Recent slow down on the European internet explained

News on 28 Mar 2013

The knowledgeable technology publication ZDNet is carrying an interesting story explaining a recent slowdown in European internet performance, citing the biggest Distributed Denial of Services assault yet as the cause.

The article details the events surrounding the 300 Gbps attack, which tested the resilience of the Internet but failed to break it, due to mitigation efforts by CloudFare after it was engaged by Spamhaus following a massive DDoS attack.

Switching over to CloudFlare’s network on March 19, the attack began with a 10Gbps flood of traffic, ramping up in excess of 100Gbps later that night. It initially took Spamhaus’ website down, with the outage independently observed by the Internet Storm Center at the time.

According to CloudFlare, the majority of the attack was traffic sent using a technique called DNS (domain name system) reflection. Under normal circumstances, DNS resolvers wait for a user request, such as a lookup for the IP address for a domain name, then respond accordingly.

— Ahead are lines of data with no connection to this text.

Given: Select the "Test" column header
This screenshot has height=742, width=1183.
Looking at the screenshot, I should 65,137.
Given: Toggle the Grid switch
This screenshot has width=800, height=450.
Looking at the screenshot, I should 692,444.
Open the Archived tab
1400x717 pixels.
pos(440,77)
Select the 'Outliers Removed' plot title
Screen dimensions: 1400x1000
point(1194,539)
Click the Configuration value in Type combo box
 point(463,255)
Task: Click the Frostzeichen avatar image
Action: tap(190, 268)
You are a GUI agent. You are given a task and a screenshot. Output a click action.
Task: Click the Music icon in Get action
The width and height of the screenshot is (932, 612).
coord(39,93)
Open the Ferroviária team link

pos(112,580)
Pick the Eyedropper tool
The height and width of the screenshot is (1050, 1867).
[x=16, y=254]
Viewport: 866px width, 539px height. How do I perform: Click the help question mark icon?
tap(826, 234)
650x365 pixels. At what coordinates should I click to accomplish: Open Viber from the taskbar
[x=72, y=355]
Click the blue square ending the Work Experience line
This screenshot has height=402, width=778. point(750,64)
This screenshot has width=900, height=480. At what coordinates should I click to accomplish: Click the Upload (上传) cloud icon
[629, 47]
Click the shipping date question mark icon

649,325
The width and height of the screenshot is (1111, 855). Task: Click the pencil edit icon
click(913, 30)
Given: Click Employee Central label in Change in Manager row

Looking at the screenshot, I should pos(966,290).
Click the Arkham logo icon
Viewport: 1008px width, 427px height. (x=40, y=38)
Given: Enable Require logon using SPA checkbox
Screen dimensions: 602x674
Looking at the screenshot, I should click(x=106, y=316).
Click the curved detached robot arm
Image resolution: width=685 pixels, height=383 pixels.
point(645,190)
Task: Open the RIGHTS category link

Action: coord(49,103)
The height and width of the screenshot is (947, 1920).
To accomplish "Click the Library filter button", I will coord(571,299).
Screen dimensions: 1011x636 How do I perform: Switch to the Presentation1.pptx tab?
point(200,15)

The issue with this system is that the source address of such requests can easily be forged, and in the absence of any checking or authentication, the DNS resolver simply replies to the source IP address. While this is a simple way of “bouncing” a request off a different server, it also has the added benefit of amplifying the damage that an attacker can do, as the response sent from the DNS resolver is often many times larger than the request.

CloudFlare says the attackers used multiple DNS resolvers to spread the load across many targets, stop any throttling from occurring, and fly under the radar of any security measures. According to the company, it initially recorded over 30,000 DNS resolvers that were tricked into participating in the attack.

CloudFlare’s strategy to respond to such distributed attacks is similar. DDoS attacks are typically successful, as a single target is unable to cope with the combined effects of multiple incoming traffic streams, so CloudFlare’s response is to create more “targets”, each capable of handling a smaller chunk of the traffic. It took the traffic and spread it across 23 of its own datacentres, while also dumping any requests it knew to be bogus.

Realising their attack wasn’t working, the attackers changed tactics, circumventing CloudFlare entirely by moving the attack upstream to CloudFlare’s suppliers, which in turn pushed the traffic further up to even larger networks – in simplistic terms, those that service the connections to and from major ISPs that allow countries to talk to each other.

The attack on these networks was in excess of 300Gbps, and further attacks “risk overwhelming the systems that link together the internet itself”.